A woman has been charged and Dollarama is investigating after security guards dragged a suspected shoplifter to the back of one of its Winnipeg stores earlier this week.
Dora Wood says she was at the Dollarama on Portage Avenue, near Donald Street in the city's downtown, around noon on Wednesday when she saw two security guards pinning a woman, who Wood said appeared to be Indigenous, to the ground inside the store.
"They were roughing her up," she told CBC on Saturday. "She was laying on the ground, helpless, and that guy had his knee on top of her [back], and she's a small lady."
Wood says she started recording the incident on her cellphone shortly after.

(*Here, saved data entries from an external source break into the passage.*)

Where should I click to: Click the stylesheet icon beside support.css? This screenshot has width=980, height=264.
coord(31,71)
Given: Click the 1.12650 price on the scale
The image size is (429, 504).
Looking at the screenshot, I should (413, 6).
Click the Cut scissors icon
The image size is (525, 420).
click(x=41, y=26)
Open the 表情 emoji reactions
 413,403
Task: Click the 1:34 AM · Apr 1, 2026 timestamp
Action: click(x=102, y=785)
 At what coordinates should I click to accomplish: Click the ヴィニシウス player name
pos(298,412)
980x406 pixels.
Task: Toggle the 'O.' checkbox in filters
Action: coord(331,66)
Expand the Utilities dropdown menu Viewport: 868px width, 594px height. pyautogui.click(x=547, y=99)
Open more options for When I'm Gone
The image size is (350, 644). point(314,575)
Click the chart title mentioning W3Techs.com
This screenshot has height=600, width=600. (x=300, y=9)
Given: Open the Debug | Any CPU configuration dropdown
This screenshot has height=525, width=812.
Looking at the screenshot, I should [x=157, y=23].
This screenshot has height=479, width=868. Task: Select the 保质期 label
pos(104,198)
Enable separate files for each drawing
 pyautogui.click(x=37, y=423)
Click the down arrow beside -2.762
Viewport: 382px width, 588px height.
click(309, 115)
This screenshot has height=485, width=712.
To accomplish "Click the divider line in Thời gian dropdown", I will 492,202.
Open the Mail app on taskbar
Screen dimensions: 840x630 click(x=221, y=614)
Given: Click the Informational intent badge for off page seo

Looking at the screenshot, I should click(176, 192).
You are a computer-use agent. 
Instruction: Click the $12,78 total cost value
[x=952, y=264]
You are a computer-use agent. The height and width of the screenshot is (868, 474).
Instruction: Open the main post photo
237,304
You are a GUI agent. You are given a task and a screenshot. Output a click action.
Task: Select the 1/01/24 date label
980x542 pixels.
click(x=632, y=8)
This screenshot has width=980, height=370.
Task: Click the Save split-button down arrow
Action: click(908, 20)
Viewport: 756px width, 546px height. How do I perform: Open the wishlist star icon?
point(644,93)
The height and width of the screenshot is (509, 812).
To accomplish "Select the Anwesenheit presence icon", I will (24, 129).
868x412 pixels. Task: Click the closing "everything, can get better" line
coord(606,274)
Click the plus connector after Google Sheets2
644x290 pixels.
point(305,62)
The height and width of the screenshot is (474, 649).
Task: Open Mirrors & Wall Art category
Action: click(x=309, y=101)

WATCH | Eyewitness video shows Dollarama security drag woman to back of store:
At the start of the video, two men are seen pulling a woman, whose hands appear to be bound behind her back, down an aisle toward a room marked "employees only." The woman cries out that she does not want to be taken there and tries to get away, but the men hold onto her arms and pull her into the room.
"We already arrested you," a guard tells the woman, as he appears to drag her into the room.
Wood and another man yell at the security guards not to take the woman to an area further back in the room, as they record the incident on their cellphones. The man holds the door open as another person, who appears to be an employee, assures him that the woman will not be harmed.
"We have a licence, and we are justified to arrest people in the case of shoplifting," a security guard tells the man.
Wood begins to film through the crack of the open door, and the woman accused of shoplifting is seen continuing to scream and cry, saying she wants to be let go. The men who dragged her into the room hold her arms and restrain her as she thrashes.
"I want to get out," she yells. "Leave me alone, let me go."
One employee urges her to calm down before Wood's video ends.
CBC has not been able to verify the identity of the woman in the video, but Wood says she was later told by a St. Theresa Point councillor that the woman is from that northern Manitoba First Nation.